Pourquoi ton contrat a besoin d'une clause de dédit — et comment la fixer
Un client annule en cours de route et tu absorbes la perte. Une clause de dédit transfère ce risque là où il appartient. Voici comment ça marche.
Le projet a deux semaines. Tu as fait la phase de découverte, rédigé le brief, bloqué ton agenda pour six semaines. Puis le client envoie un mail pour dire qu’il “met le projet en pause” — il reviendra quand la situation se stabilisera.
Tu factures ce que tu as fait. Il paie peut-être, il conteste la facture peut-être. Quoi qu’il arrive, tu as perdu six semaines de capacité à plein régime pour une fraction des revenus.
Les clauses de dédit existent parce que ça arrive constamment, et sans clause qui en tient compte, tout le risque repose sur toi.

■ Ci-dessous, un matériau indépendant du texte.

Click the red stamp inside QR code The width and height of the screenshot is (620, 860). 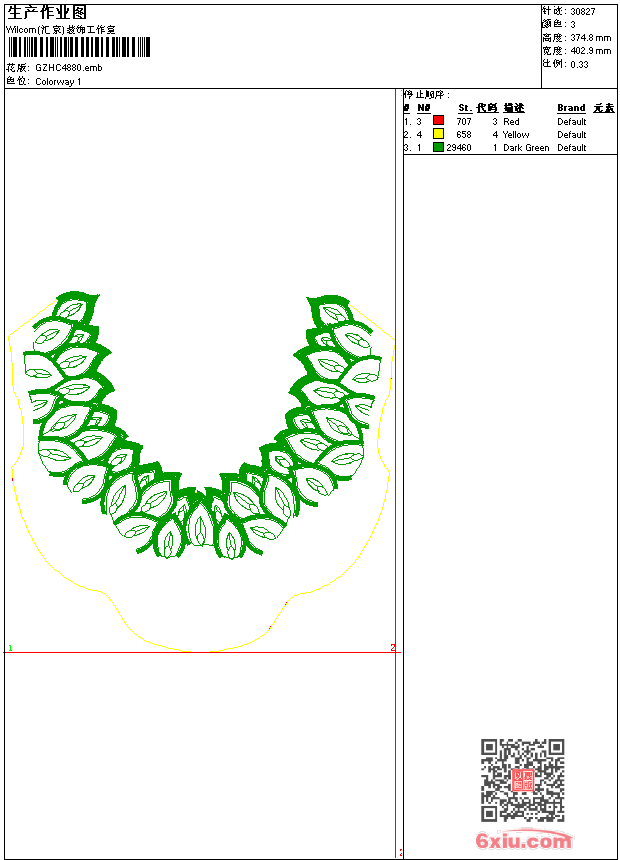523,780
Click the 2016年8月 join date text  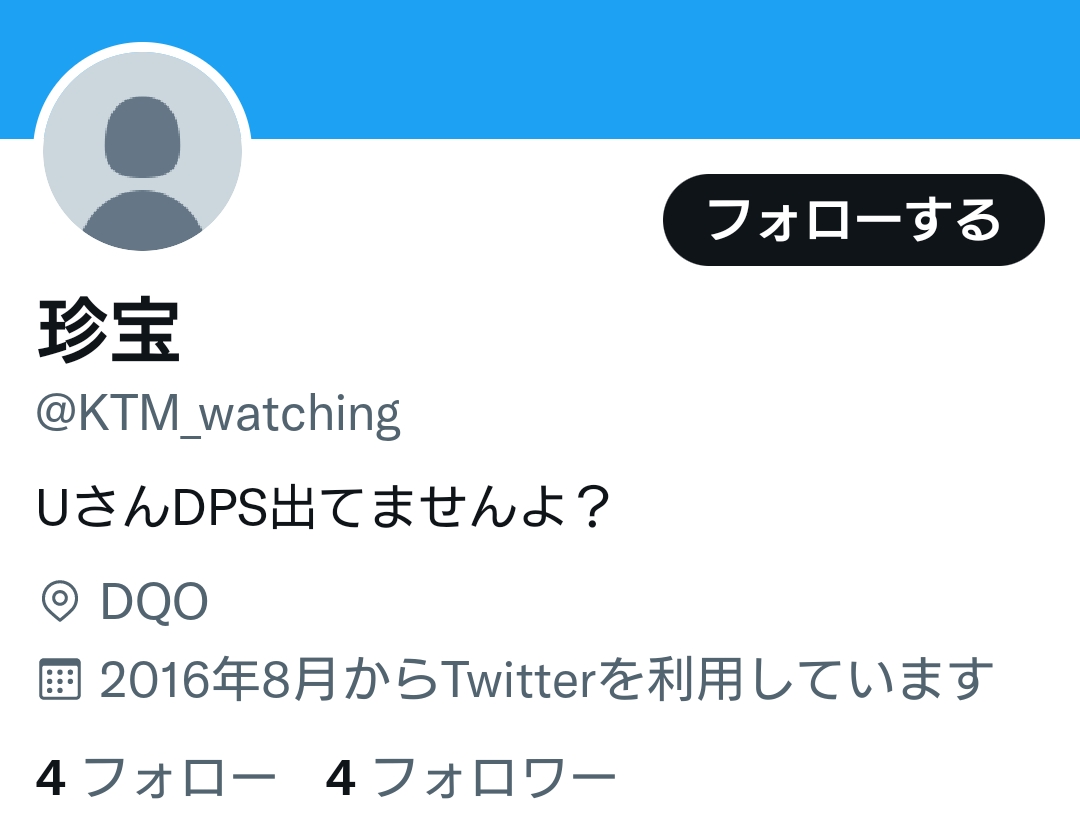(218, 680)
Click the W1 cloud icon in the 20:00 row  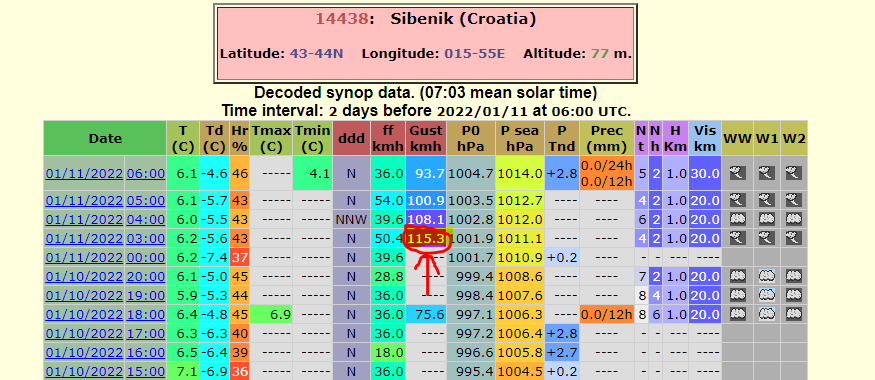coord(767,276)
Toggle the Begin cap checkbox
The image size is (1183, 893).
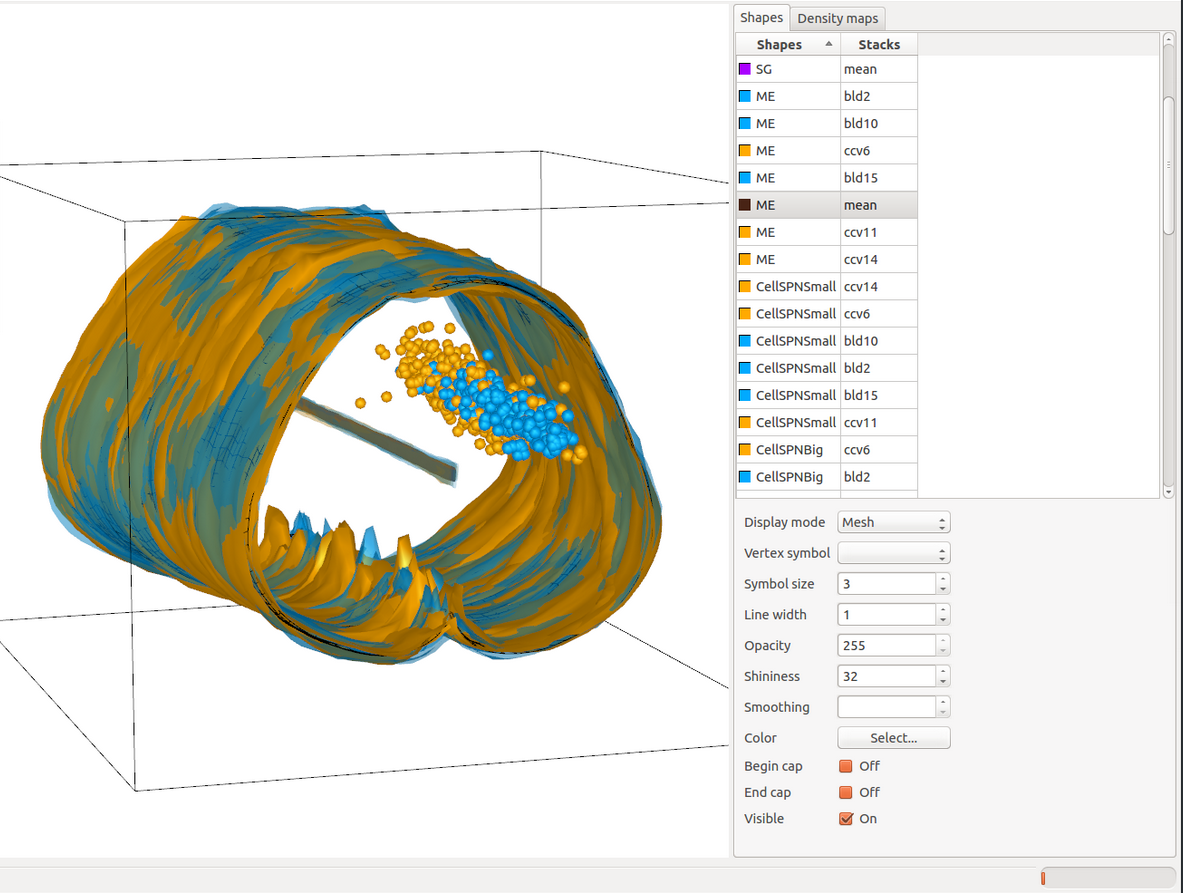(x=846, y=766)
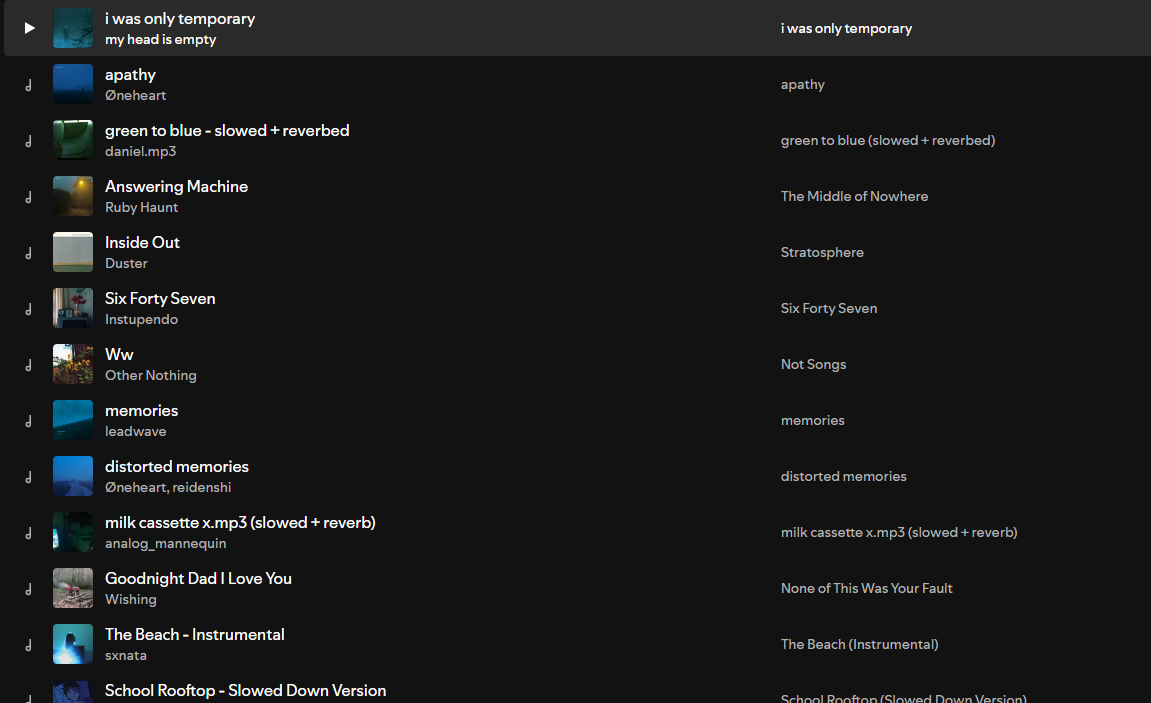The height and width of the screenshot is (703, 1151).
Task: Select the song title "milk cassette x.mp3 (slowed + reverb)"
Action: [240, 522]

Ce qu’est vraiment une clause de dédit
Une clause de dédit est une indemnité de résiliation — un pourcentage de la valeur restante du projet que le client te doit s’il résilie prématurément. Ce n’est pas une pénalité pour mauvaise conduite. C’est une compensation pour la capacité que tu as bloquée et les opportunités que tu as refusées.
Quand un client réserve six semaines de ton temps, tu déclinas d’autres missions. S’il annule en semaine deux, cette capacité est perdue. Tu ne peux pas la rebooker immédiatement. La clause de dédit reconnaît ce fait.
Comment la structurer
Un modèle simple : un pourcentage de la valeur restante non facturée, dégressif à mesure que le projet avance.

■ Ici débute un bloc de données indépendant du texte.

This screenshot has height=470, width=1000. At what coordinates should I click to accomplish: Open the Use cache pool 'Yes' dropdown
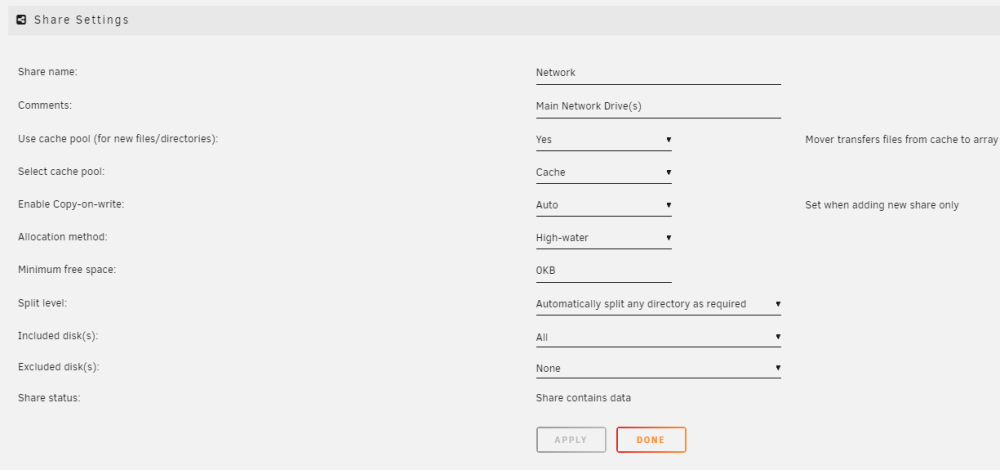[603, 140]
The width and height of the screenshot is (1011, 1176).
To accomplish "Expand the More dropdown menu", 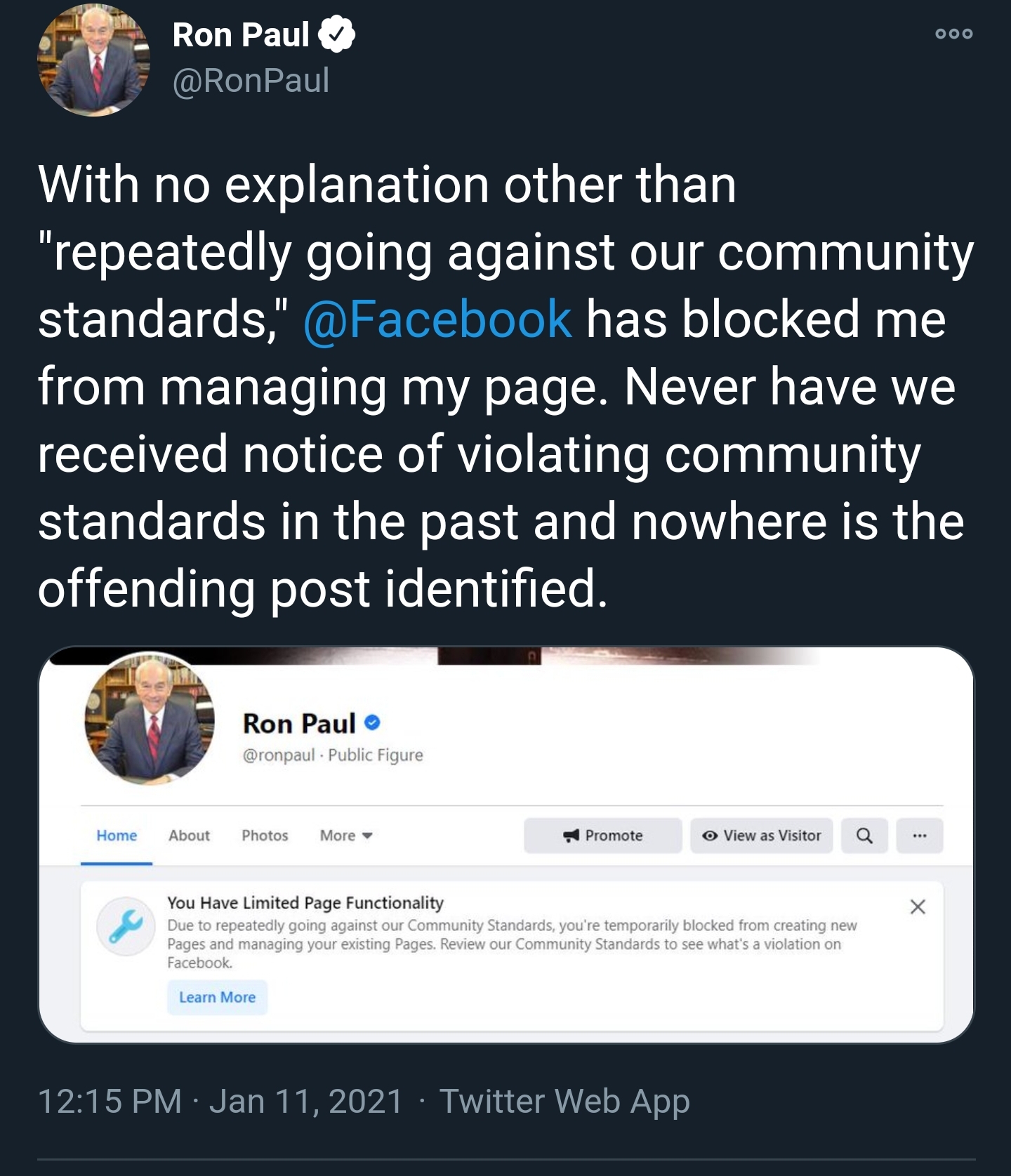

- Annulation avant démarrage : 25 à 50 % de la valeur totale du projet
- Annulation dans la première moitié : 50 % de la valeur restante
- Annulation dans la seconde moitié : 25 % de la valeur restante
La logique : une annulation précoce coûte plus cher parce qu’il te reste plus de temps à remplir. Une annulation tardive coûte moins parce que la majeure partie du travail est déjà faite et facturée.

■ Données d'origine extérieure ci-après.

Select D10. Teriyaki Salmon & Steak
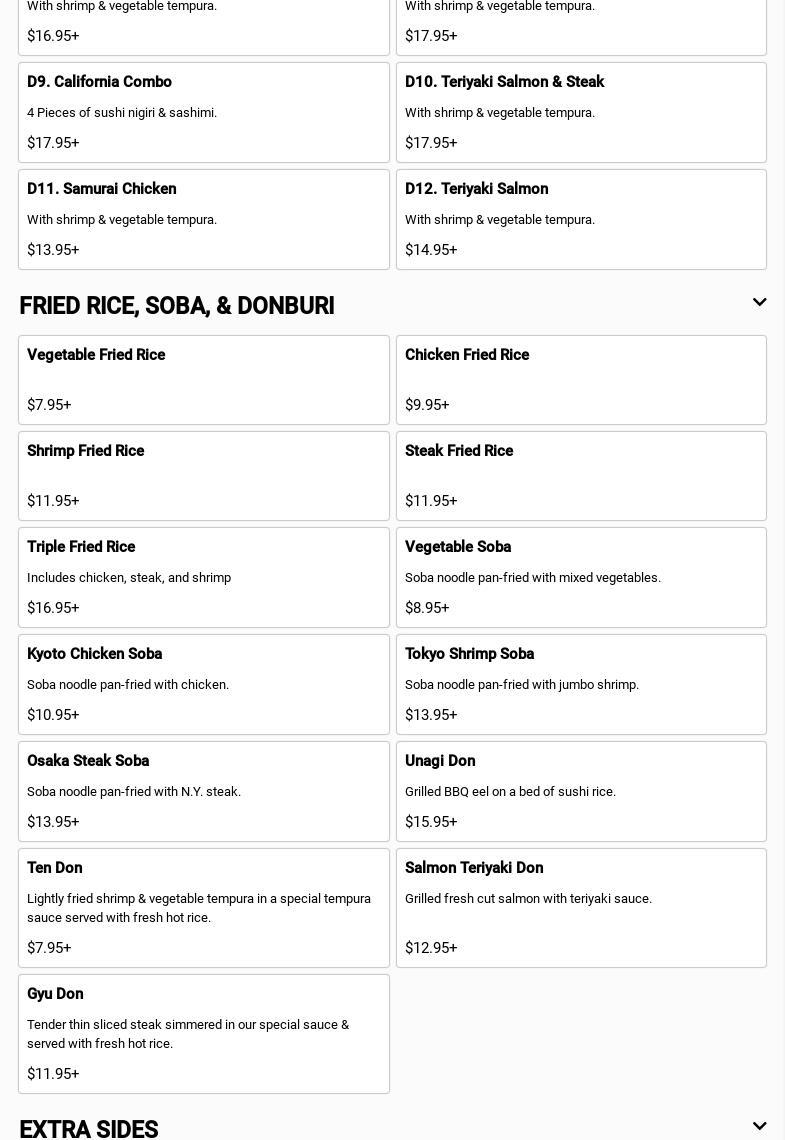The height and width of the screenshot is (1140, 785). coord(581,112)
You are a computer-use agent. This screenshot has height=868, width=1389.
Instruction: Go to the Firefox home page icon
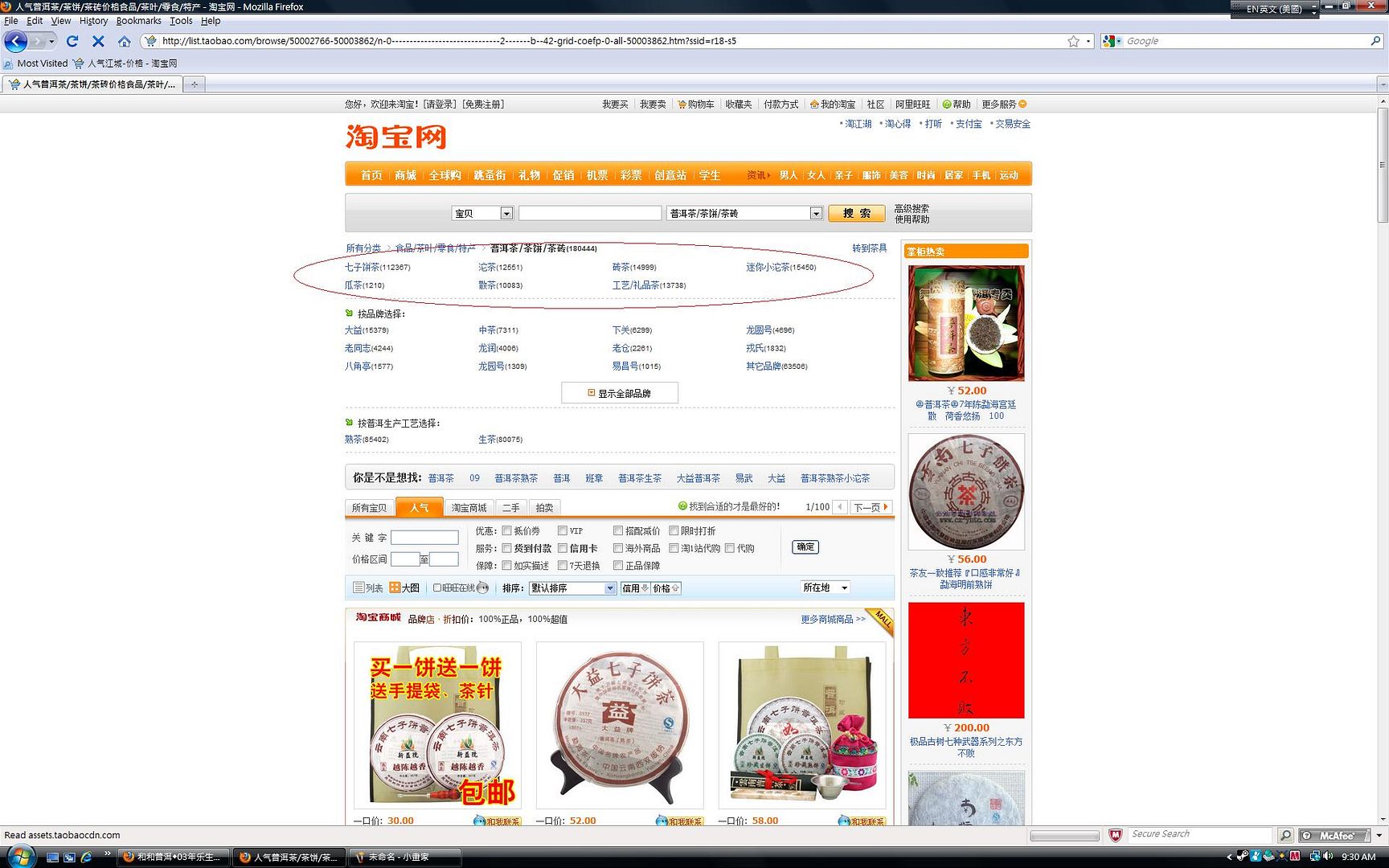point(124,41)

Pour les missions récurrentes (retainer), un préavis d’un mois minimum est la norme. Certains freelances exigent deux mois pour les contrats au-delà d’un certain montant.
La clause elle-même
Pas besoin d’être long. Un paragraphe suffit :
En cas de résiliation anticipée par le client, une indemnité de dédit est due correspondant à [X] % de la valeur restante non facturée du projet. Cette indemnité est payable dans les [14] jours suivant la notification de résiliation. Le travail déjà livré est facturé au tarif standard indépendamment de la résiliation.
Deux éléments essentiels : le pourcentage, et la précision que le travail déjà livré reste facturable à part. Les clients supposent parfois que la clause de dédit couvre tout. Non. La clause couvre la perte de capacité. Le travail effectué reste dû séparément.
L’objection courante
“On n’en aura peut-être pas besoin — pourquoi prévoir une clause pour ça ?”
Parce que la clause ne parle pas de méfiance. Elle parle de clarté. Un projet sans clause de dédit laisse les deux parties dans le flou sur ce qui est dû si les choses changent. La clause supprime cette ambiguïté avant qu’elle ne devienne un conflit.
La plupart des clients acceptent une clause de dédit sans résistance quand elle est présentée avec les autres clauses standard du contrat. Elle devient problématique seulement si tu la soulèves après qu’une annulation est déjà en cours.
Quand l’appliquer et quand y renoncer
L’appliquer quand l’annulation est unilatérale — le client a changé d’avis, revu ses priorités, manqué de budget. Tu as tenu ta part.
Envisager d’y renoncer quand tu as contribué au problème. Un périmètre mal défini, une relation qui s’est dégradée, un livrable qui n’a pas convaincu. Dans ce cas, la clause crée du ressentiment et un avis négatif. Parfois, une sortie propre au coût direct vaut plus qu’une sortie contractuellement correcte.
La clause te donne l’option. Elle ne t’oblige pas à l’utiliser.
Le lien avec les autres conditions contractuelles
Une clause de dédit fonctionne en complément de conditions contractuelles claires — pas à leur place. La clause de dédit gère la résiliation anticipée. Les conditions de paiement gèrent les retards. Les deux font partie de la même structure : tu construis une relation commerciale où le risque financier est partagé, pas absorbé intégralement par toi.
Si un client refuse à la fois la clause de dédit et des conditions de paiement raisonnables, c’est une information sur la façon dont il envisage la relation avant même qu’elle commence.